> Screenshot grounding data
──────────────────────────────
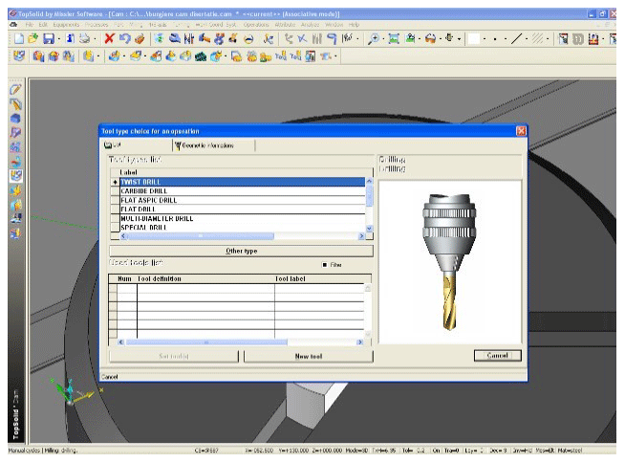Screen dimensions: 625x463
Task: Select TWIST DRILL row marker
Action: 115,181
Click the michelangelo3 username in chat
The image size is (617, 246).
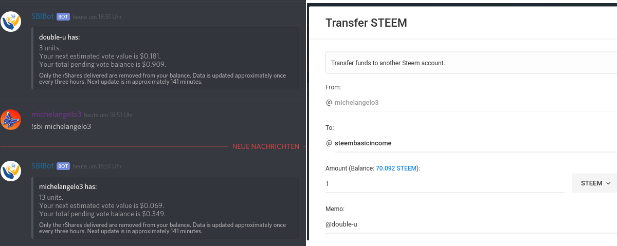(56, 115)

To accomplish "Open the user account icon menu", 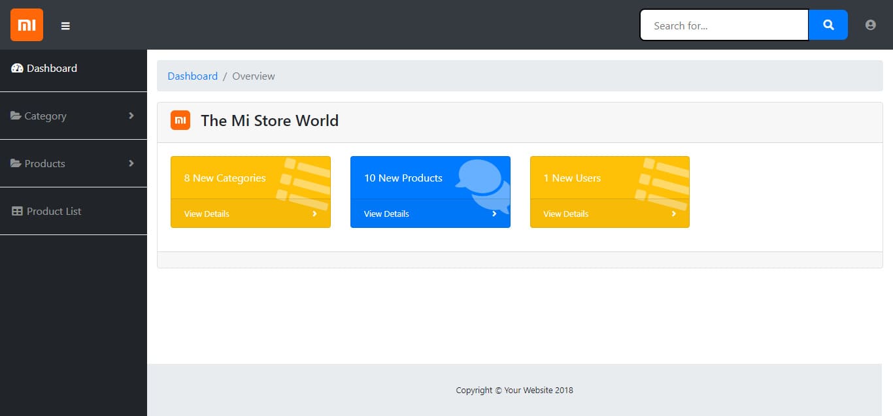I will coord(870,25).
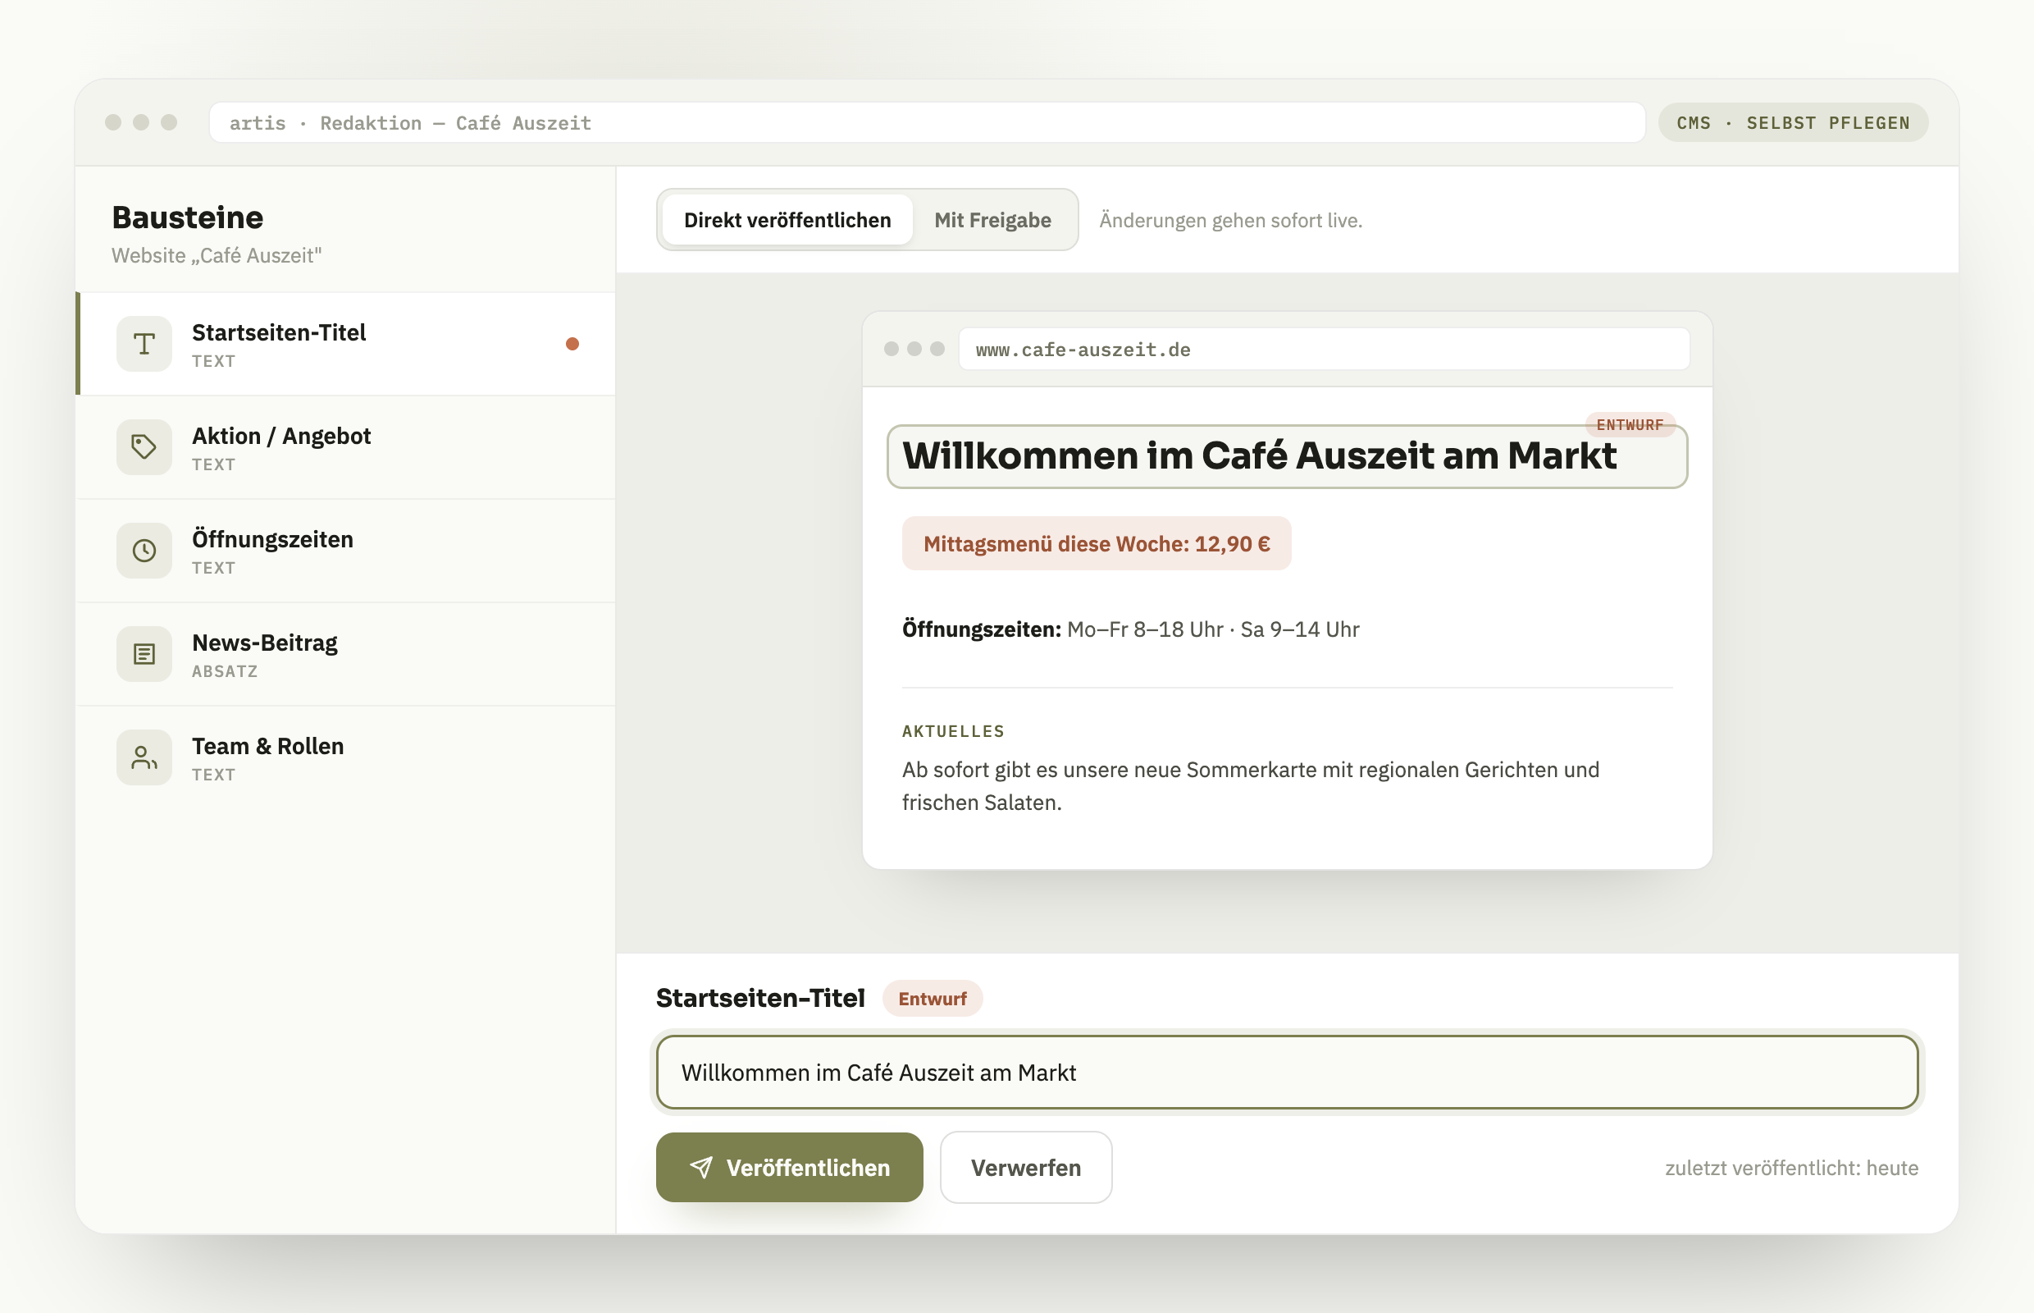This screenshot has height=1313, width=2034.
Task: Select Öffnungszeiten in the Bausteine list
Action: tap(346, 551)
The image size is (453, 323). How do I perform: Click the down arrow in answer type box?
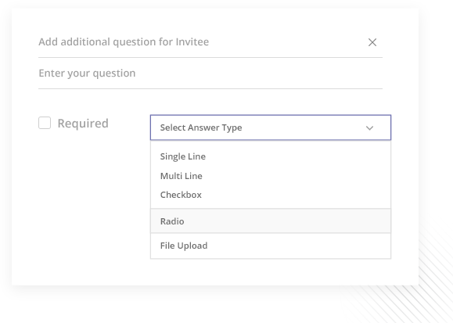coord(370,128)
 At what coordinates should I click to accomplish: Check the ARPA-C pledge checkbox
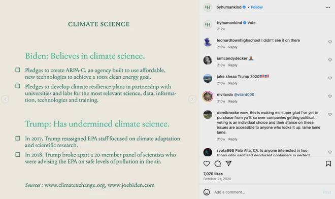click(18, 70)
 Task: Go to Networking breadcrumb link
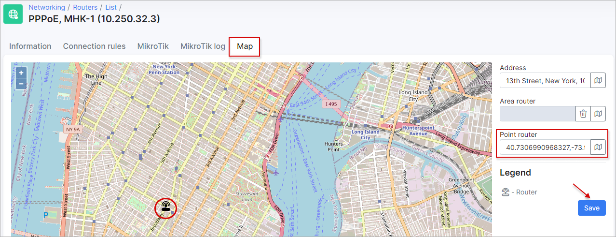tap(47, 7)
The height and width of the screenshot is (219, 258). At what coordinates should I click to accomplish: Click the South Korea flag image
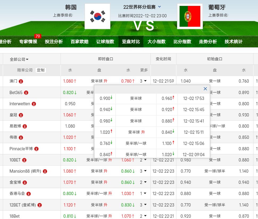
──────────────────────────────
> PROBLEM STATEMENT
Leaving out all pictures, print exactly the lines above from the one containing "Task: Go to Networking breadcrumb link" through the last line of the entries.

> EXERCISE RESPONSE
 Task: Go to Networking breadcrumb link
tap(47, 7)
The height and width of the screenshot is (219, 258). At what coordinates should I click to accomplish: Click the South Korea flag image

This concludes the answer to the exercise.